The announcement made no mention of the months-old email search controversy, which resulted from attempts to find out who leaked information about a college cheating scandal to student newspaper The Harvard Crimson.
The history of the controversy
According to The Boston Globe, after more than 100 students reportedly cheated on a take-home exam last May and a confidential faculty memo regarding this matter made it to The Crimson, university administrators secretly probed the email accounts of 16 resident deans to find the leak, searching subject lines only. Those searches were authorized by Hammonds and Michael Smith, dean of the Faculty of Arts and Sciences.

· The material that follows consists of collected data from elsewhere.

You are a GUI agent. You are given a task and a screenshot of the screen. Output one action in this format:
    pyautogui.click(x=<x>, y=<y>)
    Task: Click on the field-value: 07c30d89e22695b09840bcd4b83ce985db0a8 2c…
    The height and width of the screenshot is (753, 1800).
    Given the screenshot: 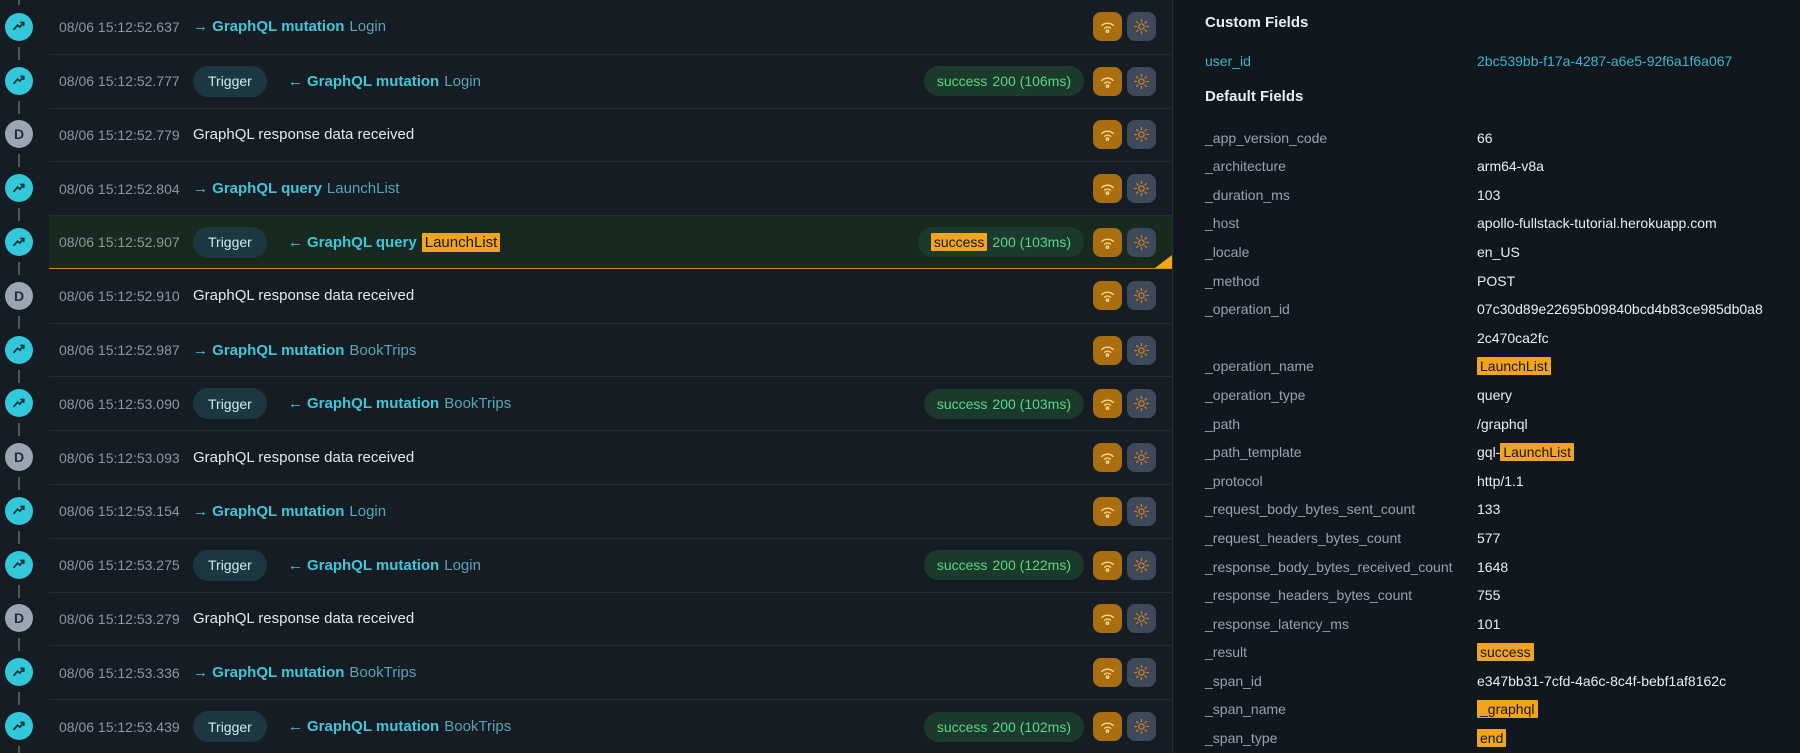 What is the action you would take?
    pyautogui.click(x=1620, y=324)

Hammonds later admitted that she ordered another round of searches without notifying Smith, although she had initially told the press she had not conducted any additional searches. The revelation prompted The Crimson to call for Hammonds’ resignation.
“Since Hammonds provided misinformation regarding the highly sensitive issue of email searches,” the April Crimson editorial stated, “and since she violated clear policy regarding those searches, her presence at the helm of the College stands as a roadblock to rebuilding trust between students, faculty, and the administration. For the good of the University, Hammonds must resign.”
Hammonds’ high praise from Harvard brass
In the resignation announcement, Harvard President Drew Faust and Smith offered only high praise for the outgoing dean.
Faust said Hammonds has “fully invested herself in improving the experience of our undergraduates both inside and outside the classroom, and in promoting a culture of inclusion and community across the College.”
Smith called her “an important partner in our efforts to reinvigorate the student experience at Harvard College” and “deeply committed to the well-being of students and passionate about supporting their opportunities to explore their academic and extracurricular interests.”
Hammonds told The New York Times that the controversy did not factor into her decision to resign.
“I was never asked to step down,” Hammonds said. “I have been in discussions to return to academia and my research for some time.”
“The e-mail controversy was difficult, but it was not a motivating factor in my decision to step down as dean,” she said. Hammonds will take a sabbatical for the first time in 11 years before taking on her new duties at Harvard.
Black academics on the expectation of perfection
While Hammonds seems at peace with her decision, some find her circumstances disconcerting because they speak to the lengths black academics at top schools might feel pressured to go to in order to appear competent.
“It was personally very sad to me to see her have to step down because of something like this, but I also think, without trying to put words into her mouth, I also think that the pressure on her as a dean of color put her in this position,” Dr. Anthea Butler, associate professor of Religious Studies and Africana Studies at the University of Pennsylvania, told theGrio.
“The expectation is that you’re going to get to the bottom of this problem, and you don’t want to seem incompetent. You want to seem thorough,” said Butler. “You know that there are people there who are just thinking you have that position because you are a woman and a person of color, do you see? So I think because of what happened, she went to this extreme to get things done, because she did not want to be perceived as a person who would not take care of business. And that can make you get off-balance, too.”
Dyson believes Hammonds’ difficulties are a metaphor for what people of color face every day.
“Isn’t it ironic that the very thing that she’s come under criticism for is the very thing to which she is subject as a woman and a person of color — the kind of collective surveillance of the culture, except it doesn’t get called out that way,” he said. “That kind of scrutiny, that kind of examination, that can sometimes lead to overdoing it to make sure that you’re seen as competent in doing your job well.